How to Choose a Commercial Appraiser
There are lots of commercial appraisal services nowadays, but finding the right one isn’t always easy. After all, these are different companies unique in heir own ways. So how do you make a wise choice?
1. Know your purpose.
First of all, know why you need an appraiser. Dissolution of business? Expanding your business? Tax dispute? Remember that appraisers have specialties.
2. Choose someone qualified.
Under Internal Revenue Service (IRS) regulations, appraisers must be “Qualified,” meaning conducting appraisals should be their main profession, irrespective of their certification or licensure.
3. Talk to your prospects.
When you interview prospective appraisers, your main goal must be to determine when they are qualified. That means asking for their resume and checking their listed experience. Ask for recent work samples as well so you can see whether they are knowledgeable and competent enough. On top of that, ask them what methods they use for their appraisals.
It’s good to pick an appraiser who can patiently explain what they do and the concepts involved. On the other hand, pay attention to the questions they as you about the assignment. You would know the sincerity and commitment they have for the project just by the things they want you to tell them.

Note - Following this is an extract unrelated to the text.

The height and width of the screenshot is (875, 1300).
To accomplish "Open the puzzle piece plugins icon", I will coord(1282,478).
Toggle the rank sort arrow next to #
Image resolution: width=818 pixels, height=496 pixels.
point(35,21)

4. Hire an appraise who offers full disclosure.
Certainly, the appraiser should offer oal disclosure, such as having or not having done work on the subject property within the past three years, any interest they have in it and lack of knowledge on it. Overall, the appraisal should be unbiased, and full disclosure lets you determine whether you are better off choosing another appraiser.
Other Crucial Matters
Before you hire a specific commercial appraiser, you need to consider a few more things, including:
> Litigation experience
Litigation is and will always be a possibility. Choose an appraiser who will be there when you need them to give you the right support. If necessary, they should have the ability to defend their work legally.
Appraisers usually charge an hourly fee, a per item fee or a fixed rate. Avoid anyone who will charge a contingency rate, depending on the final opinion of value. This is actually against the code of ethics of the Uniform Standards of Professional Appraisal Practice (USPAP).
Finally, when requesting a bid from an appraiser, they should ask if he subject property is vacant, leased or occupied by the owner. Also, they should ask about the intended use of the appraisal. With this, they can tell he necessary proper rights for appraising and analyzing the extent of the assignment as they give you a good bid.